Potter testified that the concept of "Title XX earned federal" expenses had never been used in Ohio before this transfer. He further testified that the historical expenditures for which he claimed the state was being reimbursed could have dated back as far as 1997. However, the only specific document to which he referred was the state's accounting of Title XX expenditures for fiscal year 2002, which reported that the state had almost $160 million in Title-XX-eligible expenditures from July 1, 2001 to June 30, 2002. These expenditures occurred largely after the July 15, 2001 transfer of the $60 million into the special fund and do not support the argument that the transfer reimbursed the state for prior expenditures. Therefore, Potter's testimony that the state had incurred "earned federal" expenses was uncorroborated.
The Court Did Not Violate the Separation of Powers Doctrine.
{¶ 23} Finally, the state argues that the common pleas court violated the separation of powers doctrine when it ordered the state to transfer the $60 million back to the Title XX account. The state characterizes this order as an "appropriation" and asserts that this ordered transfer is an exclusively legislative function.
{¶ 24} R.C. 131.01(F) defines appropriation as "an authorization granted by the general assembly to make expenditures and incur obligations for specific purposes." An appropriations bill necessarily must include a specific appropriation of public monies. State ex rel. Akron Edn. Assn. v. Essex (1976), 47 Ohio St.2d 47, 50, 1 O.O.3d 28, 351 N.E.2d 118. The court's order here does not require the state to set aside a specific amount of money to a specific purpose. It requires the state only to return funds improperly removed from its appropriated purpose. Therefore, the court order was not an appropriation and did not implicate the separation-of-powers doctrine.
Judgment affirmed.
SWEENEY, P.J., concurs.
CALABRESE, J., dissents.
{¶ 25} I respectfully dissent from my learned colleagues in the majority. The appropriation of funds is a legislative function. The Ohio General Assembly enacted Section 63.09 of Am.Sub.H.B. No. 94. This was an appropriation measure made as part of the state's biennial budget. The trial court, by ordering the transfer of the $60 million back to ODJFS, took on a legislative function. I believe that this order was beyond the trial court's judicial boundaries; the most the trial court could have done was to declare Section 63.09 of Am.Sub.H.B. 94 invalid. The doctrine of separation of powers prevented the trial court from going further.

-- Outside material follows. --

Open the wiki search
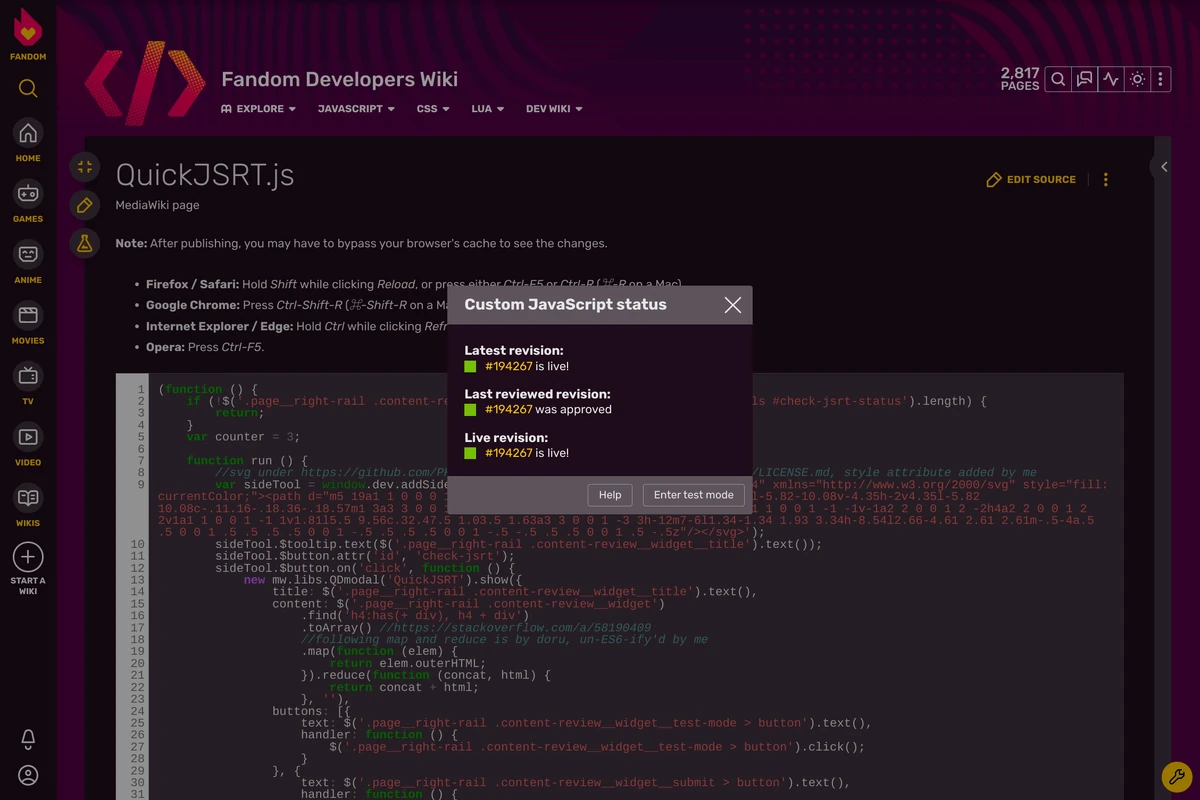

{¶ 26} The transferred funds in the case at bar were not supplied by the federal government for the purpose of providing welfare services. Rather, the federal government reimbursed Ohio for expenses that the state had already incurred in providing such services. Therefore, the $60 million belonged to the state, and the state was free to use the reimbursement funds as it determined.
{¶ 27} Accordingly, I would reverse and remand.